At Databricks, we use reinforcement studying (RL) to develop reasoning fashions for issues that our clients face in addition to for our merchandise, such because the Databricks Assistant and AI/BI Genie. These duties embrace producing code, analyzing information, integrating organizational information, domain-specific analysis, and info extraction (IE) from paperwork. Duties like coding or info extraction typically have verifiable rewards — correctness will be checked immediately (e.g., passing assessments, matching labels).

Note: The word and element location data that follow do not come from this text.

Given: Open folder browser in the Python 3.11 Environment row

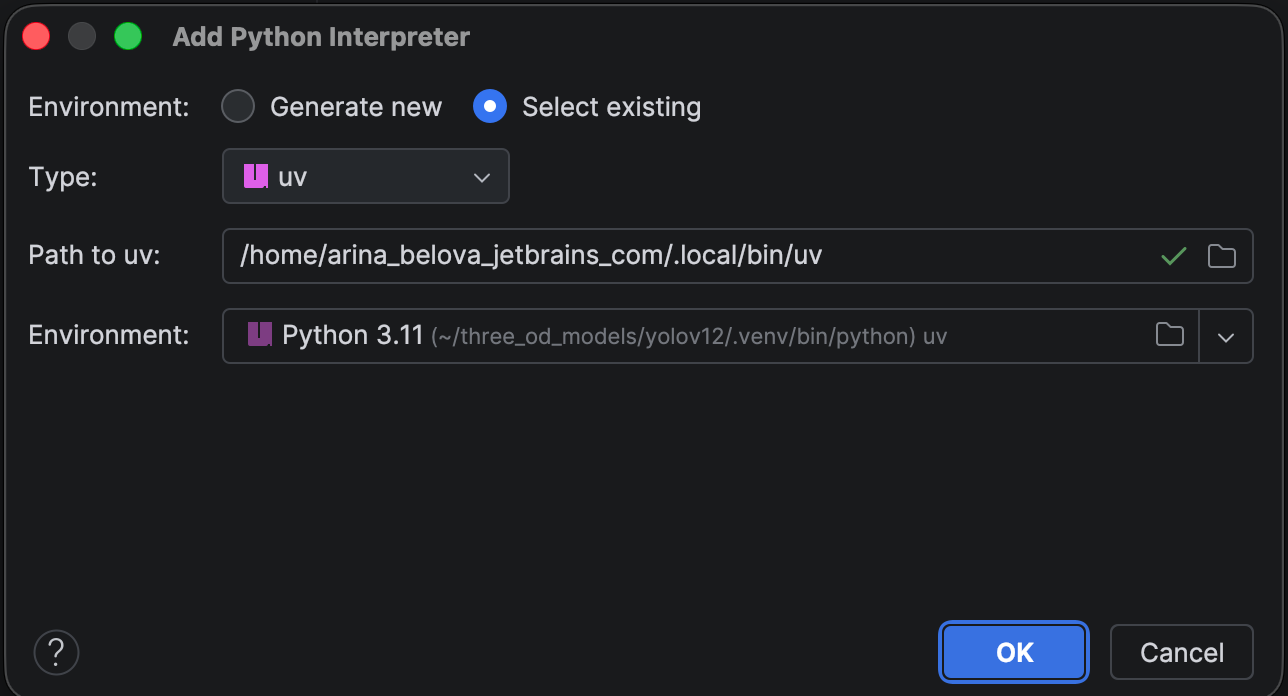Looking at the screenshot, I should click(1169, 335).
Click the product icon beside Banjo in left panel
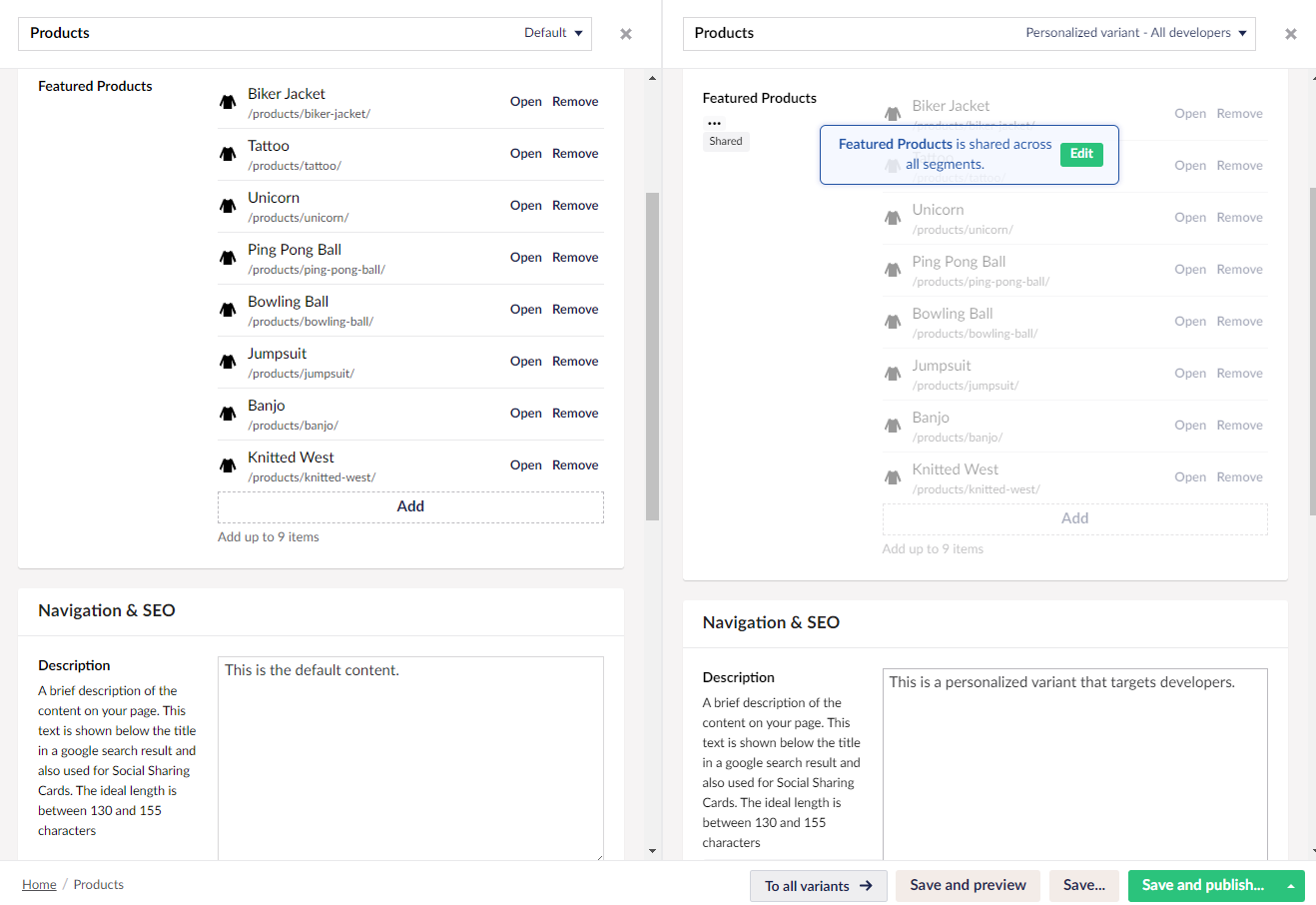 tap(228, 414)
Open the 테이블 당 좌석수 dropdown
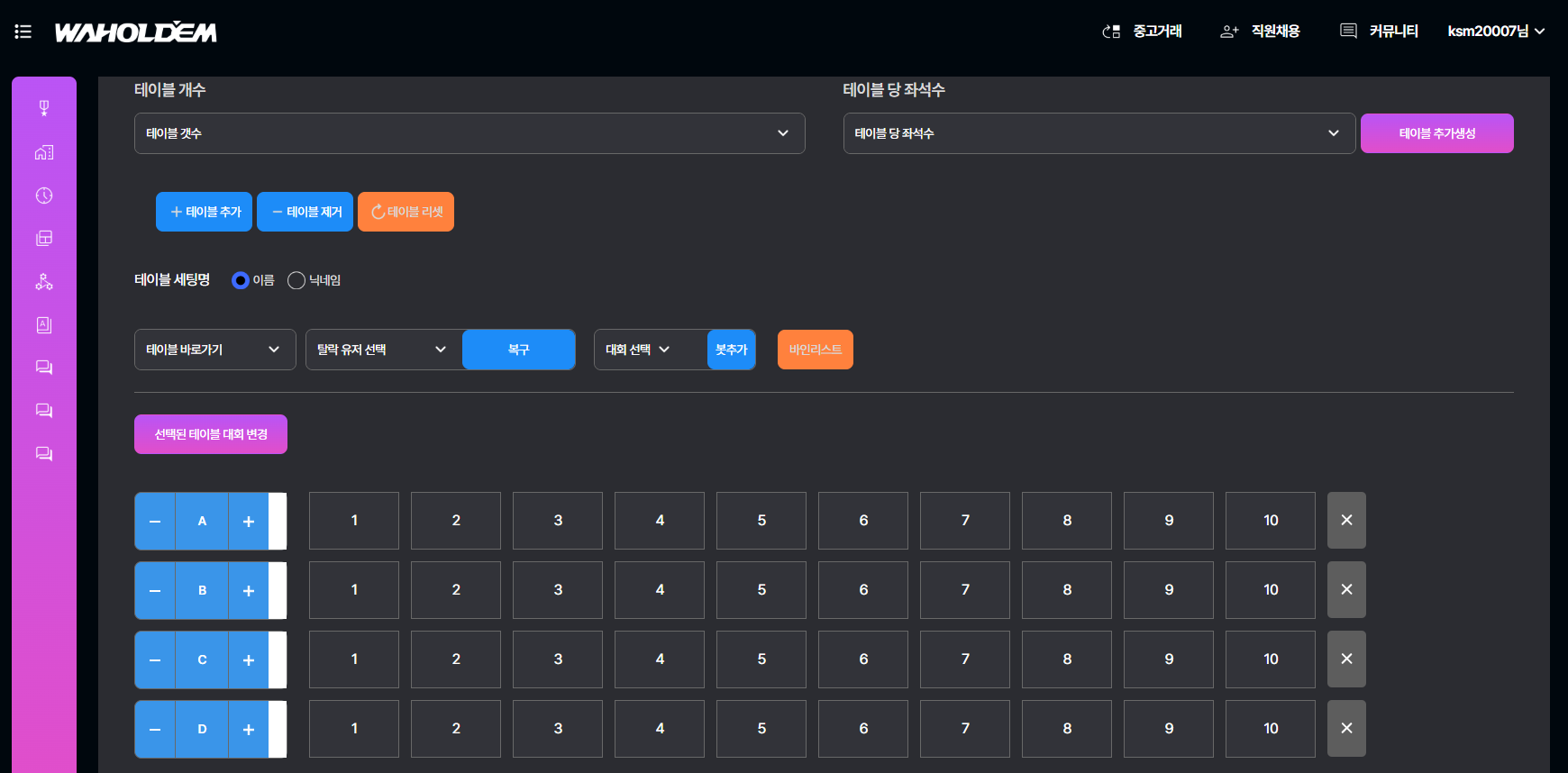Viewport: 1568px width, 773px height. tap(1099, 133)
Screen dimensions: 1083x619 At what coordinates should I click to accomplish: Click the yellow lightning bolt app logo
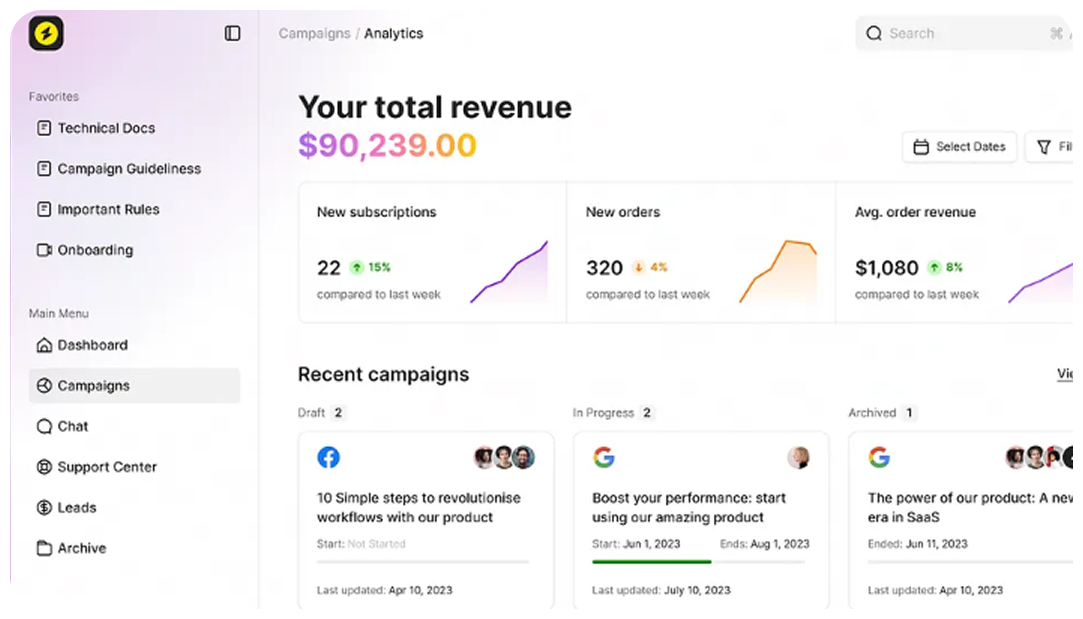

This enables for reinforcement studying and not using a discovered reward mannequin, often called RLVR (reinforcement studying with verifiable rewards). In different domains, a customized reward mannequin could also be required — which Databricks additionally helps. On this put up, we concentrate on the RLVR setting.

As an instance of the facility of RLVR, we utilized our coaching stack to a well-liked tutorial benchmark in information science known as BIRD. This benchmark research the duty of reworking a pure language question to a SQL code that runs on a database. This is a crucial drawback for Databricks customers, enabling non-SQL specialists to speak to their information. Additionally it is a difficult activity the place even the most effective proprietary LLMs don’t work properly out of the field. Whereas BIRD neither totally captures the real-world complexity of this activity nor the full-breadth of actual merchandise like Databricks AI/BI Genie (Determine 1), its reputation permits us to measure the efficacy of RLVR for information science on a properly understood benchmark.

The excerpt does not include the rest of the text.